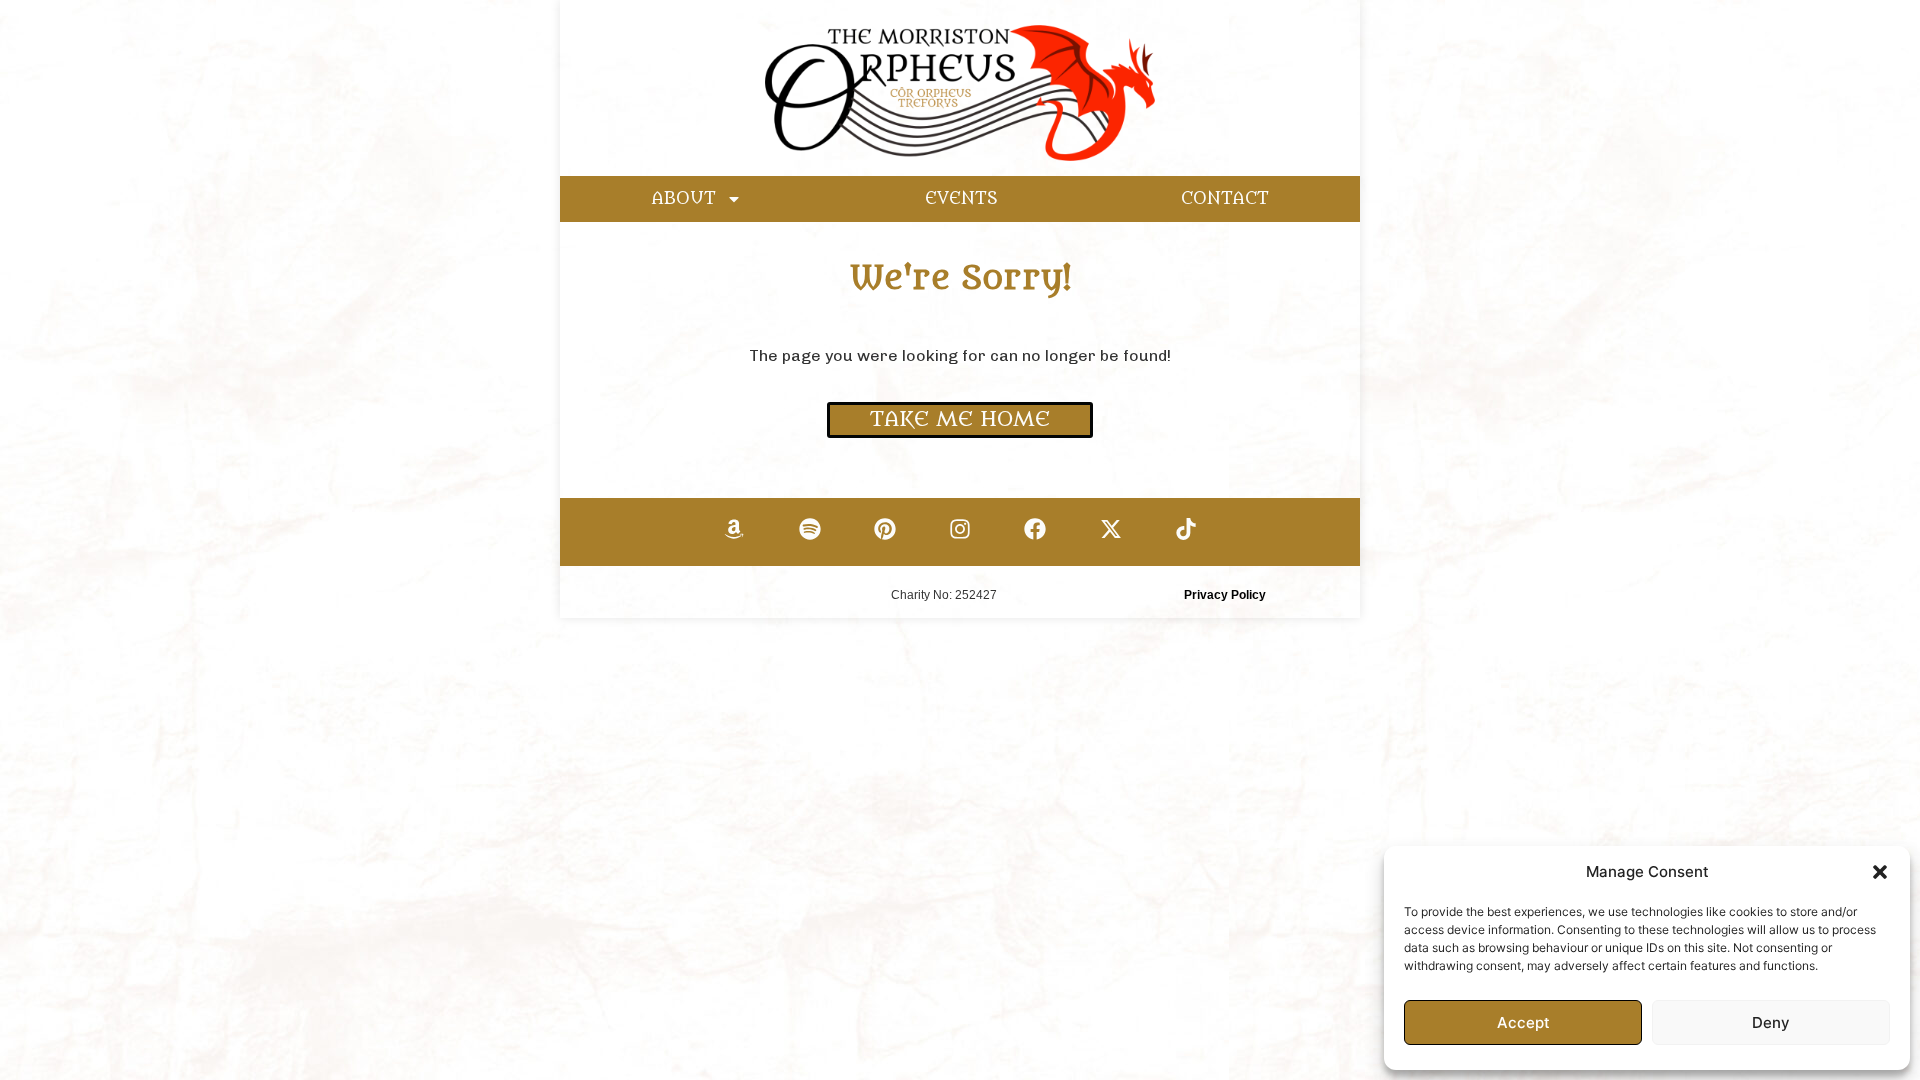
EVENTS (961, 199)
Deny (1771, 1022)
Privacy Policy (1225, 595)
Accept (1523, 1022)
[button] (1880, 872)
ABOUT (684, 199)
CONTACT (1225, 199)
=====
Task directions:
Write the lines out exactly, from the one with "Deny (1771, 1022)" down to the last line of the listing, and leave out all others.

Your response:
Deny (1771, 1022)
Privacy Policy (1225, 595)
Accept (1523, 1022)
[button] (1880, 872)
ABOUT (684, 199)
CONTACT (1225, 199)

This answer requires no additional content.